Un troisième motif de malaise est que, si on peut le dire ainsi, Heartland vient d’apprendre ce qu’est un boomerang. Lui qui criait au loup devant ce qu’il donnait comme un complot (celui des climatologues) reçoit en plein visage ses propres complots: efforts (par deux fois) pour créer de toutes pièces un prétendu climategate, notamment à partir de courriels tronqués; mise sur pieds d’un Nongovernmental International Panel on Climate Change; organisation de conférences réunissant des climato-sceptiques sans grande et en certains cas aucune crédibilité scientifique; lancement en grandes pompes de déclarations négationnistes de ces chercheurs; minoration ou présentation partiale de résultats de recherches scientifiques; et ainsi de suite.

On dira peut-être que bien des gens soupçonnaient tout cela et que, par exemple, Bernays  travaillant déjà pour les cigarettiers, cachant et minorant les faits démontrant que leur produit cause la mort (ceci est depuis longtemps bien documenté, mais vient de l’être une fois de plus, et superbement, dans un récent ouvrage), ses successeurs font de même et qu’il n’est pas étonnant d’apprendre que Heartland a pu travailler à contester la nocivité de la fumée secondaire. C’est exact.

Mais il est rare d’avoir, par de tels documents, confirmation de ces soupçons et surtout de lire, directement exposés, les intentions, les stratégies et les moyens mis de l’avant ou envisagés par de tels regroupements contemporains et dont les acteurs sont explicitement nommés.

== == ==

### Consigne A
Reproduisez à l'identique le passage de l'extrait sur Heartland qui commence aux mots "Un troisième motif" et s'arrête après "ainsi de suite.".
### Consigne B
Répondez aux questions suivantes à partir de l'extrait sur Heartland :
(i) Quel organisme Heartland a-t-il mis sur pied ?
(ii) Pour qui Bernays travaillait-il déjà ?
(iii) De quelle fumée Heartland a-t-il pu contester la nocivité ?
Ces données n'ont aucun lien avec l'extrait.

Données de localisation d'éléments
== == ==

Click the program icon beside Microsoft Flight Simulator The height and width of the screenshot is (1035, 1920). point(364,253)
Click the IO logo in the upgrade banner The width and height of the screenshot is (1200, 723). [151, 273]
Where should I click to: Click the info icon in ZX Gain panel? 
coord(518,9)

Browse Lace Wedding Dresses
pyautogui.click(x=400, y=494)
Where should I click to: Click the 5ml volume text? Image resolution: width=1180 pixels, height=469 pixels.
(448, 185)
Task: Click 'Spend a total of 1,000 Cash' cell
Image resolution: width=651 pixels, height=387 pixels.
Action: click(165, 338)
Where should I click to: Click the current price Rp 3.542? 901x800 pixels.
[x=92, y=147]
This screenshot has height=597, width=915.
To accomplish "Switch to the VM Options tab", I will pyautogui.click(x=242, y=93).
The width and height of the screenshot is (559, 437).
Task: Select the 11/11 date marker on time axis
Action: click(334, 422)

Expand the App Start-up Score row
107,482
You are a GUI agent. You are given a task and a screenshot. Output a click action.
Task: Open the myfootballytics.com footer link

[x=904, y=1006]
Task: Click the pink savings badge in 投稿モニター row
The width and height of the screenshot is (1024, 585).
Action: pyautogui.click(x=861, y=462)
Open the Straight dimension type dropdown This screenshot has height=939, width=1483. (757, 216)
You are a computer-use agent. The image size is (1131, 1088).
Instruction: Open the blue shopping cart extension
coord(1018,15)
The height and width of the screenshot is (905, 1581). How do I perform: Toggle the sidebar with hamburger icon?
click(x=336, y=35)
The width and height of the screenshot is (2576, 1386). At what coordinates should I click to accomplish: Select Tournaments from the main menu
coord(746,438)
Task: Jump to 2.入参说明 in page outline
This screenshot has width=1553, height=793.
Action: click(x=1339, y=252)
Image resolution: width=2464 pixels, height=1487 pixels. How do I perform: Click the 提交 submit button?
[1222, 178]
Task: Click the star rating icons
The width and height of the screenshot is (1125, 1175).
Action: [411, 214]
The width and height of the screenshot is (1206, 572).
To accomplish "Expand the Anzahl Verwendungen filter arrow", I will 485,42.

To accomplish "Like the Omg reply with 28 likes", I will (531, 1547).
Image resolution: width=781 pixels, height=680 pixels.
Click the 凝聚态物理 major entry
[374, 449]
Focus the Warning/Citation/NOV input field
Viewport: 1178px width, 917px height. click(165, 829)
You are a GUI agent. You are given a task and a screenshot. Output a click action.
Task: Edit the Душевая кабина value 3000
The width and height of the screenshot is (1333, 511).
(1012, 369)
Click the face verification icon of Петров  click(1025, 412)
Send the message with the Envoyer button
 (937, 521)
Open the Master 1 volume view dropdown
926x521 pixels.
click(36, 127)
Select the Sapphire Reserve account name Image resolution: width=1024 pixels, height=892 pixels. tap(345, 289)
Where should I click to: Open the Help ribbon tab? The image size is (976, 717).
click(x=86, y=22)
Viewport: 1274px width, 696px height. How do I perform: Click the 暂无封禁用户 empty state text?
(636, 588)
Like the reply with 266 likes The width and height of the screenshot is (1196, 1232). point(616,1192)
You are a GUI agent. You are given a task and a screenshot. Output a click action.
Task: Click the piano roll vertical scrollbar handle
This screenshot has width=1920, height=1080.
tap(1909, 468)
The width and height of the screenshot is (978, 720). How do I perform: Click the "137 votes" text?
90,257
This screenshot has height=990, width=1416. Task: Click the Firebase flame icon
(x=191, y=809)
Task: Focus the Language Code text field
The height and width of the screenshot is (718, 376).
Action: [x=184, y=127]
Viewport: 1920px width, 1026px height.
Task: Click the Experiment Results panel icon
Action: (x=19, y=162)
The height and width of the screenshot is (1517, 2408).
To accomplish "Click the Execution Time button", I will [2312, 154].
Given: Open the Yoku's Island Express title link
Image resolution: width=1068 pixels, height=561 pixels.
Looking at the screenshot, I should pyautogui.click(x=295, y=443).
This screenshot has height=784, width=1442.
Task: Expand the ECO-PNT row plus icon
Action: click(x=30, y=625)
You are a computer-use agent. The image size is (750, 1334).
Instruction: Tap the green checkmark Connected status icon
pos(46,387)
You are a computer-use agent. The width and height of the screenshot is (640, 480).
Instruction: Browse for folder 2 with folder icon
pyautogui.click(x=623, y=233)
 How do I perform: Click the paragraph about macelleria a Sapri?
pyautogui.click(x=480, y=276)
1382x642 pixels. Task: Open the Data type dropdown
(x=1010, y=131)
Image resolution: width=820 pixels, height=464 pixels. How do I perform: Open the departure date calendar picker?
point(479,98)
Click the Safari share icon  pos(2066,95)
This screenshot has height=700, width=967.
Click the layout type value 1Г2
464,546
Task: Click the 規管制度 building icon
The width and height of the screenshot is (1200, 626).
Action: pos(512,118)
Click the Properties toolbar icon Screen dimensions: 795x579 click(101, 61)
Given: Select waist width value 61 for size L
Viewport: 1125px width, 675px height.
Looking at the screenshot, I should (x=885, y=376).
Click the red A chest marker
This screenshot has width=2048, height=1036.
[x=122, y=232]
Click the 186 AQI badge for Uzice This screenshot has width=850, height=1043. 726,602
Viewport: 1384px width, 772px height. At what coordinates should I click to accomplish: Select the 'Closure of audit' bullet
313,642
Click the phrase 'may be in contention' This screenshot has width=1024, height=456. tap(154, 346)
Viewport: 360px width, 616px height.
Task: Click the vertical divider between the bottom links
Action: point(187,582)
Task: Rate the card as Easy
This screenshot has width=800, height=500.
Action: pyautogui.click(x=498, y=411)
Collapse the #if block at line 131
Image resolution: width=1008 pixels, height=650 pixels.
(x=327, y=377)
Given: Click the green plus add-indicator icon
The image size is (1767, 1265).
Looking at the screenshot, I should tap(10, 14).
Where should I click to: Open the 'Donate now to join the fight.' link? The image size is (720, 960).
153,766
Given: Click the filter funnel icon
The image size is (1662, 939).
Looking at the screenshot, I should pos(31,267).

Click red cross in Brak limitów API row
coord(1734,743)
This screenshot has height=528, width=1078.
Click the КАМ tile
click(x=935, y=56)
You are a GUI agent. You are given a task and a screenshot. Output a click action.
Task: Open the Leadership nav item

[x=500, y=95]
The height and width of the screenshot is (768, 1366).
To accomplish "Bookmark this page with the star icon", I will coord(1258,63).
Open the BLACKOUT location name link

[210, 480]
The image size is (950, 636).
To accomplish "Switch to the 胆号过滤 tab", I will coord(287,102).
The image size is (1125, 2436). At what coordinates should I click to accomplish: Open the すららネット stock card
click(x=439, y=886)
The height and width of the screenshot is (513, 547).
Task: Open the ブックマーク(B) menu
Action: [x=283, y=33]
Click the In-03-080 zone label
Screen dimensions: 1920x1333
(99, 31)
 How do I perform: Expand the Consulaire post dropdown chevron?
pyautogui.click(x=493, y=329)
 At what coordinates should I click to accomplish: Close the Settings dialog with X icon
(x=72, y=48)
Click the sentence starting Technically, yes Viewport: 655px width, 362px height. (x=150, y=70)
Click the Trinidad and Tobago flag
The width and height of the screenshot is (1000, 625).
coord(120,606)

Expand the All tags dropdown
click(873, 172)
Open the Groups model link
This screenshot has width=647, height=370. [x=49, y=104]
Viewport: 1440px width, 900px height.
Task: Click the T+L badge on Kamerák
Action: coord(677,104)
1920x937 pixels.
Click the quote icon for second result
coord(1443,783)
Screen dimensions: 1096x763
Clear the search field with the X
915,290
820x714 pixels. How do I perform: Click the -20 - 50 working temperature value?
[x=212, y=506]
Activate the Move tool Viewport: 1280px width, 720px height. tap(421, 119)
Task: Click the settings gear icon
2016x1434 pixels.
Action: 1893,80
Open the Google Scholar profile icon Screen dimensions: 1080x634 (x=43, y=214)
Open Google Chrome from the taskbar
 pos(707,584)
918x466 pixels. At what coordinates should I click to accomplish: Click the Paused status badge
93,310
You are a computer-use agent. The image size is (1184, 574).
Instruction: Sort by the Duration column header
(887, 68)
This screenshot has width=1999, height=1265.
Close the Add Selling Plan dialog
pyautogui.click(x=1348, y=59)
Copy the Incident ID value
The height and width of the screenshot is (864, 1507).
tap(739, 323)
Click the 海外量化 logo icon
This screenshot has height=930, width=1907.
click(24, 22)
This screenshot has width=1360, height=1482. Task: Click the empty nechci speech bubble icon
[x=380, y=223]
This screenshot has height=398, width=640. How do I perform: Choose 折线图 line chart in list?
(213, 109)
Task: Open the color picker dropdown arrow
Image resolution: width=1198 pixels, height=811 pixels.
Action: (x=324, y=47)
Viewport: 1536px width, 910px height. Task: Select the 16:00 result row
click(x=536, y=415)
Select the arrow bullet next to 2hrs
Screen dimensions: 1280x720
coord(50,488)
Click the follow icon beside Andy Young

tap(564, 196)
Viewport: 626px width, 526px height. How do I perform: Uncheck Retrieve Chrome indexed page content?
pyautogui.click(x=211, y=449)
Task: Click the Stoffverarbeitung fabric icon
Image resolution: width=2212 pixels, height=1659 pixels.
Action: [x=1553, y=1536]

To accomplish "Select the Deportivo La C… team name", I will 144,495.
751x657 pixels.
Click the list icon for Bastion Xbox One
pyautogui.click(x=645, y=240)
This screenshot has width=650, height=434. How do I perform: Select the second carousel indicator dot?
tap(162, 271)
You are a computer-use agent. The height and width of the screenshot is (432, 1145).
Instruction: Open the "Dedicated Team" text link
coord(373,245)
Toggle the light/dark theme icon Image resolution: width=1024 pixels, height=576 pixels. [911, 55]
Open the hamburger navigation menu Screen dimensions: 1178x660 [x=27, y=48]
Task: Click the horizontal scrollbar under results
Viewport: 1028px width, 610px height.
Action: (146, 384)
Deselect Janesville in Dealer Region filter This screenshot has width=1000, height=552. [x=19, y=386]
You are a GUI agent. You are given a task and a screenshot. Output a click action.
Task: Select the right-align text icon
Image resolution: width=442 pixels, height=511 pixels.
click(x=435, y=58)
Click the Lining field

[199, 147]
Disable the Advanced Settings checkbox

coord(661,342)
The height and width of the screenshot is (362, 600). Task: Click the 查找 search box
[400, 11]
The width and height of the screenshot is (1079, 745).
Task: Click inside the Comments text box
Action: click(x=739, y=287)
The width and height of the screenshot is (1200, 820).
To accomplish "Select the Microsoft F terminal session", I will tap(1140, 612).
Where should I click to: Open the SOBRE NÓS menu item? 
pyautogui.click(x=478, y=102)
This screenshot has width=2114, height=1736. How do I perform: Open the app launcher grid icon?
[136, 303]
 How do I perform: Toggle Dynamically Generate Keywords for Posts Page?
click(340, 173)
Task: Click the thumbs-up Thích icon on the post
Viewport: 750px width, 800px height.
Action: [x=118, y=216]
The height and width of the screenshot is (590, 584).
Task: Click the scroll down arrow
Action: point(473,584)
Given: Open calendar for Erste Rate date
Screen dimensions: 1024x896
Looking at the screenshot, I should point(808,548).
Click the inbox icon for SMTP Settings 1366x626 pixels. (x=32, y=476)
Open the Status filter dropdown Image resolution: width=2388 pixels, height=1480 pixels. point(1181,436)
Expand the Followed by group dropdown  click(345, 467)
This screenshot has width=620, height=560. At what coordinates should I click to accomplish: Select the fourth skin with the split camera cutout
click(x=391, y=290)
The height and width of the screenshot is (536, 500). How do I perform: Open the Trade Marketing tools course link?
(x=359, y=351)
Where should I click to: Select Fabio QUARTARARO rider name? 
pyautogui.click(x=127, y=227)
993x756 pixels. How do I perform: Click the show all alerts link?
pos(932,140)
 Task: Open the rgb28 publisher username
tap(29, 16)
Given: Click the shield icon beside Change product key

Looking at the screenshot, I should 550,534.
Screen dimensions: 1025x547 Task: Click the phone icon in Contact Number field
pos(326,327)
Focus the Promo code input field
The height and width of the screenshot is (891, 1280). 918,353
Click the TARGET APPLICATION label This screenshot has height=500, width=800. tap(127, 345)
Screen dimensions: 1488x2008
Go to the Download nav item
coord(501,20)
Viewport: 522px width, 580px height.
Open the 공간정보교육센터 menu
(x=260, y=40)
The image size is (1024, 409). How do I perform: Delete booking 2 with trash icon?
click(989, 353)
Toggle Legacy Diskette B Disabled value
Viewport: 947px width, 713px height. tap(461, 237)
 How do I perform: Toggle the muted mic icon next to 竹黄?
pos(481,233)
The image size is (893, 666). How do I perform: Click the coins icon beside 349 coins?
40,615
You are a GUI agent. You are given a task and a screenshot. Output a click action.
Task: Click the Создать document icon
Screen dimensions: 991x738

== == ==

### Résultat A
Un troisième motif de malaise est que, si on peut le dire ainsi, Heartland vient d’apprendre ce qu’est un boomerang. Lui qui criait au loup devant ce qu’il donnait comme un complot (celui des climatologues) reçoit en plein visage ses propres complots: efforts (par deux fois) pour créer de toutes pièces un prétendu climategate, notamment à partir de courriels tronqués; mise sur pieds d’un Nongovernmental International Panel on Climate Change; organisation de conférences réunissant des climato-sceptiques sans grande et en certains cas aucune crédibilité scientifique; lancement en grandes pompes de déclarations négationnistes de ces chercheurs; minoration ou présentation partiale de résultats de recherches scientifiques; et ainsi de suite.

### Résultat B
(i) Un Nongovernmental International Panel on Climate Change.
(ii) Pour les cigarettiers.
(iii) De la fumée secondaire.